MLS, though, is also exceptionally protective of its image. League brass are acutely aware of MLS’ perception within the overall sports ecosystem. They know that not only do they have to contend with traditional North American sports leagues for sponsorship dollars and fans’ disposable income — which figures to be a much tougher sell coming out of the coronavirus crisis — they’re also competing for soccer fans’ attention against cash-flush European circuits that field iconic teams and employ the game’s biggest superstars.
If MLS wants to live up to the “major” in its name, there is no way it can afford not to return when the rest of its competitors do. Imagine the damage to the league’s reputation if, when the NFL and NBA are back up and running, MLS is instead locking its players out of its stadiums over a pay dispute. An outfit that struggles for mainstream media attention in the best of times would be forgotten entirely. Any publicity it did get would damage the slowly changing notion that it’s not a serious player on the global sports scene.

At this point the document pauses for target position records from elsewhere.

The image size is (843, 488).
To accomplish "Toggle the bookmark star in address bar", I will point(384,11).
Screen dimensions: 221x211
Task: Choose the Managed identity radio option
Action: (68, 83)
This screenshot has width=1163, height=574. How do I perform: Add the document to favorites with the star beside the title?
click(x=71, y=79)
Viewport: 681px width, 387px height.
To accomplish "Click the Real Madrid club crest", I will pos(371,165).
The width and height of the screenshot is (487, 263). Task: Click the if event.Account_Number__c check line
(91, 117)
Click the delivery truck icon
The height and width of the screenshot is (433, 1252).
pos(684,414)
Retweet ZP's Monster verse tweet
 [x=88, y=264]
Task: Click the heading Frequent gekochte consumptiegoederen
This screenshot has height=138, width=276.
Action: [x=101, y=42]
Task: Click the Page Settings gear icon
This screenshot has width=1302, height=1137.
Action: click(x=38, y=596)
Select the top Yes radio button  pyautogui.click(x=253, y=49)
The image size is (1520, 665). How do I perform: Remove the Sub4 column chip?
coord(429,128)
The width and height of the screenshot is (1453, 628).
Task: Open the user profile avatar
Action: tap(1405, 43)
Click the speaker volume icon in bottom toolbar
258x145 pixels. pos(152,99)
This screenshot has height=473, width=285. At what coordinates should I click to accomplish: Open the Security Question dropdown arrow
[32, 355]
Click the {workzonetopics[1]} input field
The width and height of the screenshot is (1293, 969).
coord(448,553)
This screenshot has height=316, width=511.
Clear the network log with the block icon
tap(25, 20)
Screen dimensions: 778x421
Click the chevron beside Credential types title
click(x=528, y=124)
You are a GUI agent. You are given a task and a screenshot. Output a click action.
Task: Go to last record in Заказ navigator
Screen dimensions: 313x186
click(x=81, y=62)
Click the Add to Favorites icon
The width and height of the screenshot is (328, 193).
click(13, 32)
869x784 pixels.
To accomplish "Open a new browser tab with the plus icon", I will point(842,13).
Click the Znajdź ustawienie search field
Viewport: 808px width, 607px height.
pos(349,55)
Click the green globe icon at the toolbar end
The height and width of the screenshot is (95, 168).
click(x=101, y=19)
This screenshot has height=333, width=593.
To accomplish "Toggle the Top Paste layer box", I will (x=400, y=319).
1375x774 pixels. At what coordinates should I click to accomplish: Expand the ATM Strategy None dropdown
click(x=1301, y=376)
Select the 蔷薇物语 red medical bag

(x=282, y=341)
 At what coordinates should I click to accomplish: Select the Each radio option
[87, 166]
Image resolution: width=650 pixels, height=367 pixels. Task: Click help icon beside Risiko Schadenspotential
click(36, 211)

There are still hurdles to overcome. MLS players have continued to receive their full salaries during the shutdown; by July, which seems like the earliest date play could potentially resume, they will already have been paid more than half of their annual income. That means that if the league gets its way, they’d effectively be playing whatever passes for the 2020 season for free.
That’s probably not going happen. Common sense will probably prevail. The players will probably wind up accepting a smaller pay cut in the end.
And MLS’ collection of billionaire owners probably won’t like it. It’s going to cost them a ton of money. But compared to the long-lasting (and asset-diminishing) impact that canceling the entire season at the very moment other sports return could cause, it would probably be relatively small price to pay.